How much benefit you get from this depends on what you're doing. Modern general-purpose microprocessors have enough vector instructions to handle most DSP-ish tasks without an abysmal speed penalty (just a large size and power penalty over a purely DSP-based implementation). Most computing tasks aren't limited by processing horsepower at all - they're either waiting for memory accesses to complete (even cache accesses are very slow compared to register accesses), or they're waiting for the target address of a branch to be decided (speculation and BTBs don't address this perfectly by a long shot). A reconfigurable processor would suffer from much the same type of problem. While using the programmable logic path for slice processing could remove some of the branching penalties (by following all paths and selecting the desired result), this would be at an even greater area and power cost.
For specialized applications, it would be quite useful, of course.
A quick glossary of terms being thrown around, for anyone confused:
This is a combination of lookup tables, sum-of-products combinational logic blocks, and scratch-pad SRAM that you can hook up in nearly arbitrary ways to produce custom circuits at a gate level. Bulky and slow, but good at implementing algorithms efficiently. Configuration information is loaded from a serial PROM chip at startup, letting you change it relatively easily.
Like an FPGA, but stores configuration information internally, so you need to take out the CPLD and burn it to change configuration instead of re-burning the configuration PROM.
Little cousin to CPLD. This is what you played with in second or third year. Typically these are just a sum-of-products combinational logic block with a register stuck on the end to latch the output. Useful as glue logic.
This is an integrated circuit that's half-made. A number of gates and registers and so forth have been fabricated on the chip, and the lowest few metal layers have been used for internal routing for these, but you get to define the upper metal layers to form arbitrary connections among these (either as the last fabrication step, or by laser-cutting a pre-fabricated wiring mesh to leave the geometry you want). Works much like a CPLD, but the design is decided at fabrication time and cannot be changed. Faster and less bulky than a CPLD implementation.

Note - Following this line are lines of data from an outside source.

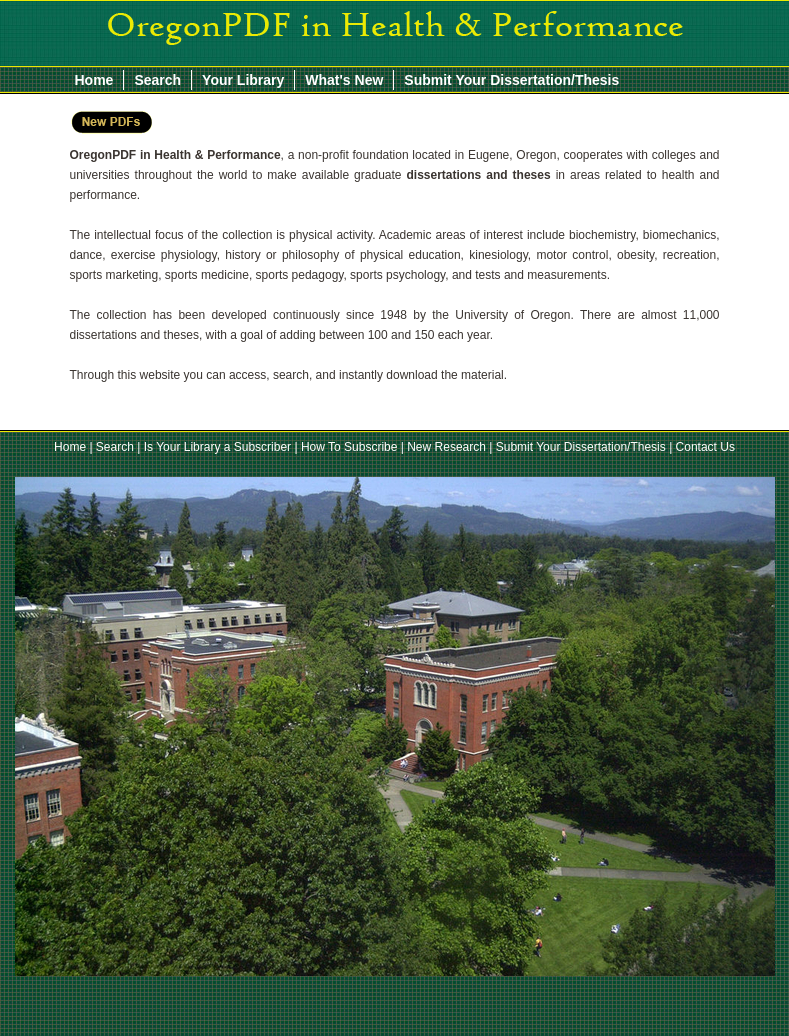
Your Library (243, 80)
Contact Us (705, 447)
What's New (344, 80)
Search (157, 80)
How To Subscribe (349, 447)
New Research (446, 447)
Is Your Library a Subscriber (217, 447)
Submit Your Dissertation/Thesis (511, 80)
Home (94, 80)
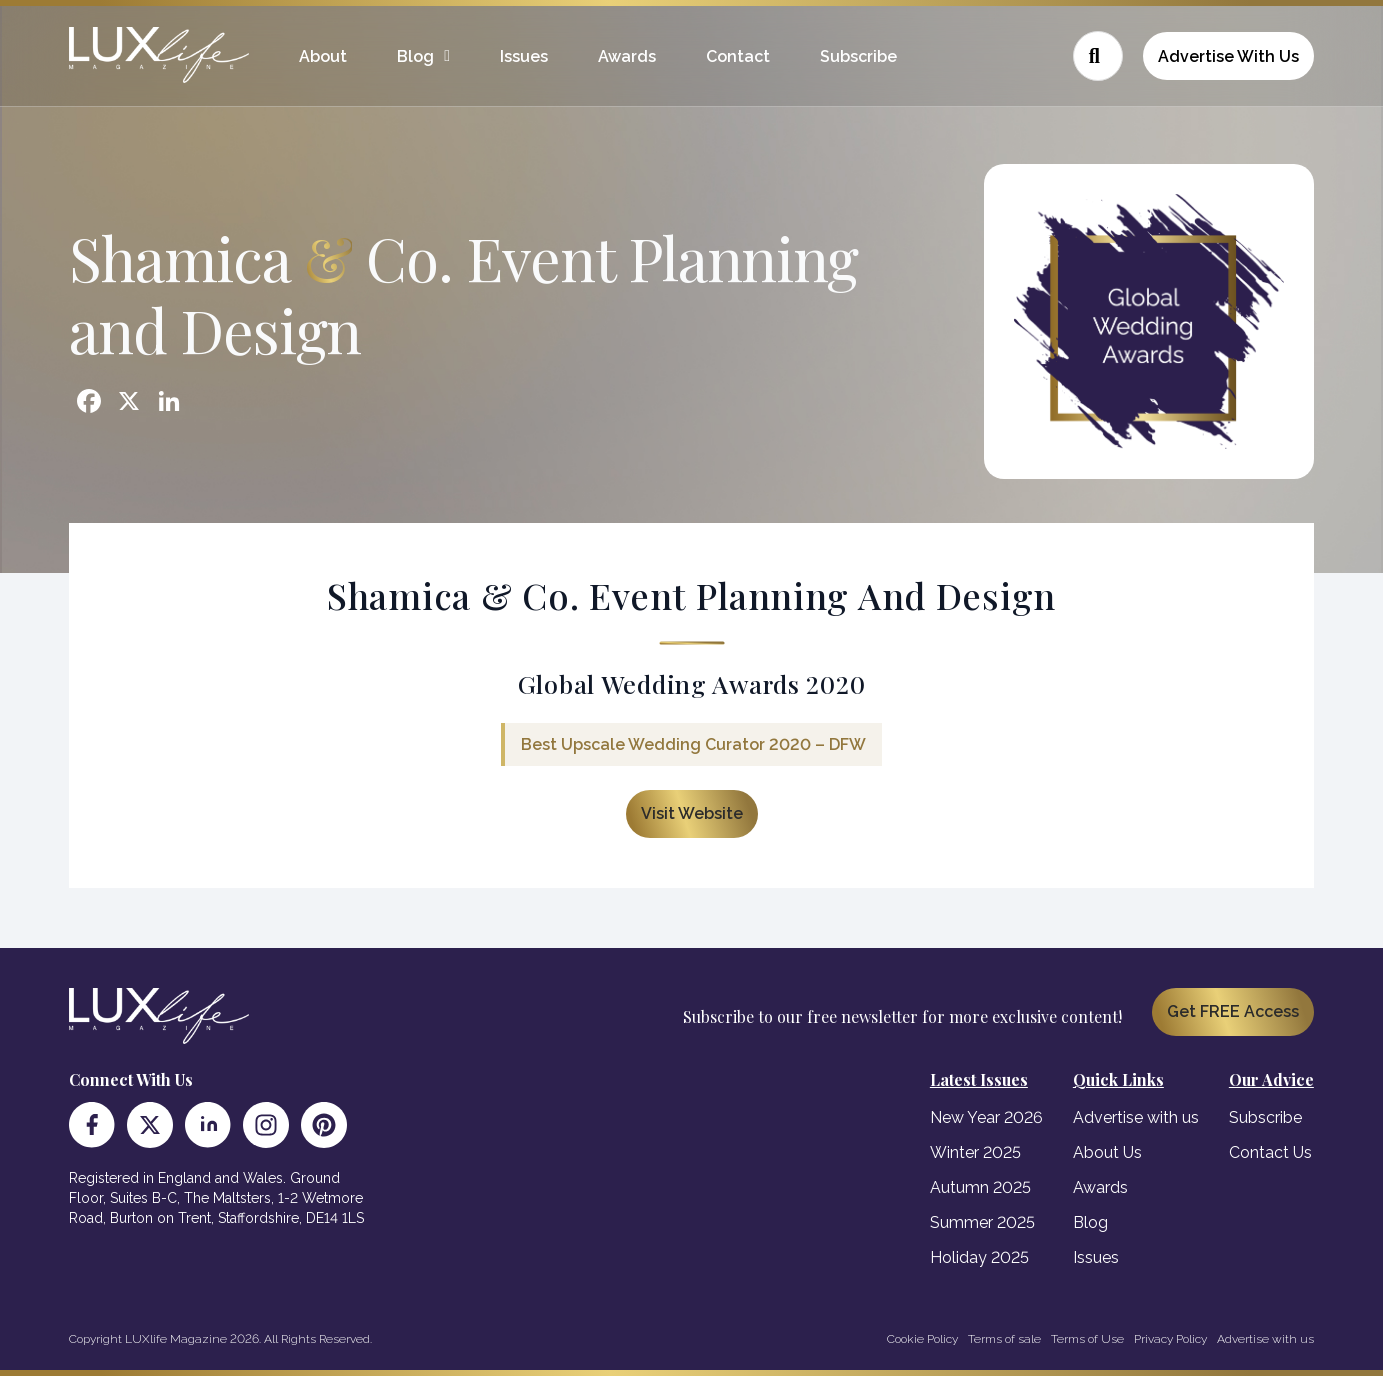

This is a custom-fabricated integrated circuit that uses cells from a standard library of components, usually automatically placed and routed from a VHDL or Verilog description of what you want the chip to do. Faster than an ASIC if you have good place and route software, but more expensive in small quantities because you're making what amounts to a full custom chip. Design time is much less than a fully custom design would be, though (but verifying that the design description is correct is a royal pain).
I hope this clears things up for anyone who was confused.
Sounds like this would be a perfect processor for emulating consoles such as the SNES, XBOX, GameCube, PS2, etc etc or pretty much any other processor.